◆ Aim of the exercise
Lines from the one containing "TOOLS (910, 2205)" to the end of the data below are to be restated exactly, with both ends included and nothing else.

◆ Input records
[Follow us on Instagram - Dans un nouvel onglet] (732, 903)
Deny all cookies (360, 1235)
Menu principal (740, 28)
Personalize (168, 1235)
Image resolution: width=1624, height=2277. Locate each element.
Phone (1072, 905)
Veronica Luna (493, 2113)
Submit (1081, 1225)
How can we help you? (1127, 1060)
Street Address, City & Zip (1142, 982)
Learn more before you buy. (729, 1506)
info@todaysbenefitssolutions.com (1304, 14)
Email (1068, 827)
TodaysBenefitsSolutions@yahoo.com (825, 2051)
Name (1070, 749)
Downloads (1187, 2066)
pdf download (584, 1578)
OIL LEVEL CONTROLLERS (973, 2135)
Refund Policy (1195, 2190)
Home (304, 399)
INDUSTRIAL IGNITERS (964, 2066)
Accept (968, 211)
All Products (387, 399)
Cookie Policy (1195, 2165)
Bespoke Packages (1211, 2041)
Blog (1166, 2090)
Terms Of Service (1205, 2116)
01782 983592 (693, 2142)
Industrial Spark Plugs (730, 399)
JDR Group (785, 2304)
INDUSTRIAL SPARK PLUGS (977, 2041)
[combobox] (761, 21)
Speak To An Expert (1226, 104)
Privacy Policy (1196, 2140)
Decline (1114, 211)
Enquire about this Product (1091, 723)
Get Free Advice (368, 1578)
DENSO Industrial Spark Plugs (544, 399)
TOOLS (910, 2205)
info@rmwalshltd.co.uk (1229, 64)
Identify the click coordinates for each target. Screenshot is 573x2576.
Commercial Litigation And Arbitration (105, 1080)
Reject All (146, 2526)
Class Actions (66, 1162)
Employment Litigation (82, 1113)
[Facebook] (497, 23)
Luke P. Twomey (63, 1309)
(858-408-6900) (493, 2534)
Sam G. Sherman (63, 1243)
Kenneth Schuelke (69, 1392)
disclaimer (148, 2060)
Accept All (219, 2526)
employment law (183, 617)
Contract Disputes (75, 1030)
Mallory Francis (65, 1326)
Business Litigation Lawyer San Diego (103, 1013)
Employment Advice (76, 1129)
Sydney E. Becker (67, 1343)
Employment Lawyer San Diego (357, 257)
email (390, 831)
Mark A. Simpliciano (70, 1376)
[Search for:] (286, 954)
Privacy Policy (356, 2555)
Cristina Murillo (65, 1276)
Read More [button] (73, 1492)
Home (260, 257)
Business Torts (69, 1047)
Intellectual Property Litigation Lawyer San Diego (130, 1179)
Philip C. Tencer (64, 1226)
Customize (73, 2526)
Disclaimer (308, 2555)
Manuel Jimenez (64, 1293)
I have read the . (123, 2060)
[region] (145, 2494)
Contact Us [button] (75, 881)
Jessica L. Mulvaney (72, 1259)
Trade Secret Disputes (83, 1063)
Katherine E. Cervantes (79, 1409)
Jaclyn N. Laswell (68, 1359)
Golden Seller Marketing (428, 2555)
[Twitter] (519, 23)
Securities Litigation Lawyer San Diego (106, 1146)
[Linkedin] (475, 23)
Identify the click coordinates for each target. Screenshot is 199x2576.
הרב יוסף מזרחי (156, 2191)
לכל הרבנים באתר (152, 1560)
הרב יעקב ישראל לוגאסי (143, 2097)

◆ Output for this exercise
TOOLS (910, 2205)
info@rmwalshltd.co.uk (1229, 64)
Identify the click coordinates for each target. Screenshot is 573x2576.
Commercial Litigation And Arbitration (105, 1080)
Reject All (146, 2526)
Class Actions (66, 1162)
Employment Litigation (82, 1113)
[Facebook] (497, 23)
Luke P. Twomey (63, 1309)
(858-408-6900) (493, 2534)
Sam G. Sherman (63, 1243)
Kenneth Schuelke (69, 1392)
disclaimer (148, 2060)
Accept All (219, 2526)
employment law (183, 617)
Contract Disputes (75, 1030)
Mallory Francis (65, 1326)
Business Litigation Lawyer San Diego (103, 1013)
Employment Advice (76, 1129)
Sydney E. Becker (67, 1343)
Employment Lawyer San Diego (357, 257)
email (390, 831)
Mark A. Simpliciano (70, 1376)
[Search for:] (286, 954)
Privacy Policy (356, 2555)
Cristina Murillo (65, 1276)
Read More [button] (73, 1492)
Home (260, 257)
Business Torts (69, 1047)
Intellectual Property Litigation Lawyer San Diego (130, 1179)
Philip C. Tencer (64, 1226)
Customize (73, 2526)
Disclaimer (308, 2555)
Manuel Jimenez (64, 1293)
I have read the . (123, 2060)
[region] (145, 2494)
Contact Us [button] (75, 881)
Jessica L. Mulvaney (72, 1259)
Trade Secret Disputes (83, 1063)
Katherine E. Cervantes (79, 1409)
Jaclyn N. Laswell (68, 1359)
Golden Seller Marketing (428, 2555)
[Twitter] (519, 23)
Securities Litigation Lawyer San Diego (106, 1146)
[Linkedin] (475, 23)
Identify the click coordinates for each target. Screenshot is 199x2576.
הרב יוסף מזרחי (156, 2191)
לכל הרבנים באתר (152, 1560)
הרב יעקב ישראל לוגאסי (143, 2097)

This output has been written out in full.